Es menester, a estas alturas, tener muy en claro cuál es la demanda teórica central respecto del esfuerzo de fundamentación del valor de la vida humana. Señalar que existen ciertos valores o virtudes universales no resuelve la tarea, pues, como ya se dijo arriba, eso requiere apenas que se demuestre que tales valores son manifestación de las condiciones de posibilidad de la vida social. Pero esos valores no son obvia ni manifiestamente portadores de un sentido trascendental. Es ese sentido el que hay que demostrar de cara al dilema existencial radical que plantean la ciencia y la tecnología actuales. Amar al prójimo puede ser un requisito para la vida social. Pero, en primer lugar, el prójimo puede ser solamente mi vecino, con lo cual no hay universalidad irrestricta de la norma, o el amor mismo puede ser irrelevante, si la vida del prójimo es irrelevante en sí misma. Lo que hay que demostrar es que la constitución de una sociedad humana universal, es decir, que involucre a todos los miembros de la especie, es no solamente necesaria, sino relevante, cósmicamente relevante. Una reflexión ética que se plantee la tarea en términos más modestos no podrá contribuir de manera importante a la solución de las cuestiones de la época. Solamente si la respuesta a la pregunta central es afirmativa, podríamos, por ejemplo, entrar a debatir con sentido sobre las obligaciones de estas generaciones respecto de las futuras. Si la vida no se demuestra trascendente, solamente podrán alegarse argumentos de tipo sentimental y emotivos para defender a las generaciones futuras, aún a las más inmediatas.

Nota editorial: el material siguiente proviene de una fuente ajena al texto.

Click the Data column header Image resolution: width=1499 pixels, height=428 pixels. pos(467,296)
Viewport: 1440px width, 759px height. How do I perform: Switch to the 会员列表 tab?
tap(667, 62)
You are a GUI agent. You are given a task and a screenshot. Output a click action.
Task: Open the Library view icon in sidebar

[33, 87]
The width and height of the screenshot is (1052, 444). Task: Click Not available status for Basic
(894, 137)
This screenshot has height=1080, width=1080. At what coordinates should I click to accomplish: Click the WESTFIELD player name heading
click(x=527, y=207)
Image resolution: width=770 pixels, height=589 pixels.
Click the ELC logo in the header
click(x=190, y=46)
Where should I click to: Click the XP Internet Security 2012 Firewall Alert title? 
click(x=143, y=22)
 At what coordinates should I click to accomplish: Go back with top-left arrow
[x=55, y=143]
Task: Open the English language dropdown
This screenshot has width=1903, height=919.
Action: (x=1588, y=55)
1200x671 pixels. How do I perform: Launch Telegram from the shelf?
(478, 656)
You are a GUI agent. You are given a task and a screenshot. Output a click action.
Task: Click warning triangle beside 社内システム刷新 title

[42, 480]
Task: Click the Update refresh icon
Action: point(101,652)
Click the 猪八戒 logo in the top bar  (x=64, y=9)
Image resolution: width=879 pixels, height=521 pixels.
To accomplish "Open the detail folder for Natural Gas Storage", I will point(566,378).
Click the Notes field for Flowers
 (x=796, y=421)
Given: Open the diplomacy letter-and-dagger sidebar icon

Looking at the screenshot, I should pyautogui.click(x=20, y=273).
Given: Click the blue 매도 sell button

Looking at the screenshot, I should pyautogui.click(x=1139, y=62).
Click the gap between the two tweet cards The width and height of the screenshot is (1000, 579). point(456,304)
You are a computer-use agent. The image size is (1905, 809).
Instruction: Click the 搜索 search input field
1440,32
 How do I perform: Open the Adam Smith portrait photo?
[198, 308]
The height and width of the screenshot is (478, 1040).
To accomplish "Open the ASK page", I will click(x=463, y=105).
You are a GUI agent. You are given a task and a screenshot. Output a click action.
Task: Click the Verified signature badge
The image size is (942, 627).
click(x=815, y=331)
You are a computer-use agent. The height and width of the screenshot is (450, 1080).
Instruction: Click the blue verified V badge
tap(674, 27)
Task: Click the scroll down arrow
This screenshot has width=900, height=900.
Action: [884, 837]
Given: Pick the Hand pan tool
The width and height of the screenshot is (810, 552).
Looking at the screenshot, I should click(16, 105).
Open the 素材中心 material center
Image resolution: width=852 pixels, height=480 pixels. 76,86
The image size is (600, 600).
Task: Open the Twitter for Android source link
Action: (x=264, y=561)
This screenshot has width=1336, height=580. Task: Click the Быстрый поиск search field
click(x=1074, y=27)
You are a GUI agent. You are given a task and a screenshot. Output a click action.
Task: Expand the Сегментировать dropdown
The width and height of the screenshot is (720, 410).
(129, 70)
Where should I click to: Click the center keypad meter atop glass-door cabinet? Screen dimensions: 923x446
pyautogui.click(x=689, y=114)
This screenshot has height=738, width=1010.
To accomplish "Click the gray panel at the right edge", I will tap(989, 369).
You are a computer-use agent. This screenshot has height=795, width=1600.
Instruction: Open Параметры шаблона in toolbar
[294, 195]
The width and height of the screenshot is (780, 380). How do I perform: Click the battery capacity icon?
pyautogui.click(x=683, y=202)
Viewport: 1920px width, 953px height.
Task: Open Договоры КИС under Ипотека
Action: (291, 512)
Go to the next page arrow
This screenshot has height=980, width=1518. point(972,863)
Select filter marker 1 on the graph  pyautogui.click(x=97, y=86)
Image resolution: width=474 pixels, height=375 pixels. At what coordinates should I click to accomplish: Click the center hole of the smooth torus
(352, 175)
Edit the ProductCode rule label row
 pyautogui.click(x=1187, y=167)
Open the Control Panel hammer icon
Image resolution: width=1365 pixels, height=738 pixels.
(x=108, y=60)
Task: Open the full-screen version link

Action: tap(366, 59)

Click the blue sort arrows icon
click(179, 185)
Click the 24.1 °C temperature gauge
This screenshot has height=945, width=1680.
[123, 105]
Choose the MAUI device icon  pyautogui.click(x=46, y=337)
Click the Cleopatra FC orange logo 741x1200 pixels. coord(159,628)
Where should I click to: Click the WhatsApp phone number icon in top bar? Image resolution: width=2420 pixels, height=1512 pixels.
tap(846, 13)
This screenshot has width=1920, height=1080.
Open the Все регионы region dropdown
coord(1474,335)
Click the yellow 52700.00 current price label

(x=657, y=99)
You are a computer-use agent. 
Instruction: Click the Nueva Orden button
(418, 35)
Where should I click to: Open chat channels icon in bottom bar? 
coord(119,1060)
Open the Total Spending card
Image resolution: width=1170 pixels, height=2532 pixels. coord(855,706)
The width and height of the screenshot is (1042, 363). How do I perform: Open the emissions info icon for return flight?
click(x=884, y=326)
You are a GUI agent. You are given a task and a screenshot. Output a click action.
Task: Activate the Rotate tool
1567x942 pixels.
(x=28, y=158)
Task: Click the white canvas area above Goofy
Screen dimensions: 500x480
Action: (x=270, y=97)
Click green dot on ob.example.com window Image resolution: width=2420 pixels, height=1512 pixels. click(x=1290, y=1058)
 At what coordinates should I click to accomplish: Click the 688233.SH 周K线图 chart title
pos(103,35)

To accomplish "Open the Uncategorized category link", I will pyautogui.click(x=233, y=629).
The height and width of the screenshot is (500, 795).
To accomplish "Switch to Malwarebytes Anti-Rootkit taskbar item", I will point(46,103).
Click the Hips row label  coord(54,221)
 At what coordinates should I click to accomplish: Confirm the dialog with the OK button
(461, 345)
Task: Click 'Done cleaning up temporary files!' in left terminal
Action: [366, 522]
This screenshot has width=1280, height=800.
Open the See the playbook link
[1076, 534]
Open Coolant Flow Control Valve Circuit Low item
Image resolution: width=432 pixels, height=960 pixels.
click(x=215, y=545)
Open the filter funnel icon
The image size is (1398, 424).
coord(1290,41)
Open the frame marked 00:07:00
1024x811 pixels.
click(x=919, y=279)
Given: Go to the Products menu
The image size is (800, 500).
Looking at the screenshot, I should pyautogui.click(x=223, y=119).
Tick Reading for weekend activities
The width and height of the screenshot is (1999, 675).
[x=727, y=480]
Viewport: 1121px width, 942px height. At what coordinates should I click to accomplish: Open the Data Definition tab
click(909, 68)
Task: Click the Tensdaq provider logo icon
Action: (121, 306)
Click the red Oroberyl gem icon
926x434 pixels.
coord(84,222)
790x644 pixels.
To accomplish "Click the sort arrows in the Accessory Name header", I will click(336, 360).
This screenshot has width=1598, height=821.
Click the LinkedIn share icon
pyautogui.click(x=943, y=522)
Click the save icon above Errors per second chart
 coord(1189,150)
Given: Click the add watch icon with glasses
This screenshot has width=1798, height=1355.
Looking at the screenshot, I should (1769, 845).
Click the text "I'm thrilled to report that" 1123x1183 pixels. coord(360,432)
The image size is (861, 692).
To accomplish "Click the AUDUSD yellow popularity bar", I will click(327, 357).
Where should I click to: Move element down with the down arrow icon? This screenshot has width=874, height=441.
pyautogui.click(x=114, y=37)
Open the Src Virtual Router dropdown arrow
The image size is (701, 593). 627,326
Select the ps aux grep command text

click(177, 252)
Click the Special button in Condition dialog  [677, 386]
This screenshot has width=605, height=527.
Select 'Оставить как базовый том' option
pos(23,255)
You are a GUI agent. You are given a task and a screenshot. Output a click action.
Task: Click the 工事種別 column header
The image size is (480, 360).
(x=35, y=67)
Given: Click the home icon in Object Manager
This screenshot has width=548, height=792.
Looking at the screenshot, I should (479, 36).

Es asimismo totalmente obvio que la argumentación moral utilitarista en cualquiera de sus manifestaciones, incluyendo la que ahora último destaca el principio de eficiencia, es solamente, vista desde esta perspectiva, un ejercicio inútil en el arte de morderse la cola. La única utilidad relevante es aquella que se formule en términos del sentido cósmico que pueda tener la vida. Aunque, a la vez, respecto de esto mismo, hay que estar conscientes que ensayos, como los de la filosofía católica evolucionista, de fundamentar la relevancia cósmica de la vida en términos de los designios de la providencia, resultan también totalmente insatisfactorios, pues el sentido no puede ser algo preexistente que se despliega paulatinamente, sino que, si existe, ha de ser algo que se crea y genera con la acción y la actividad de las diversas generaciones. La creación de sentido es una aventura marcada por la libertad, o no es nada. Pues solamente desde esta perspectiva podrá cada generación sentirse portadora de una tarea importante y solamente así se habrá escapado, para siempre, del absurdo dilema del determinismo.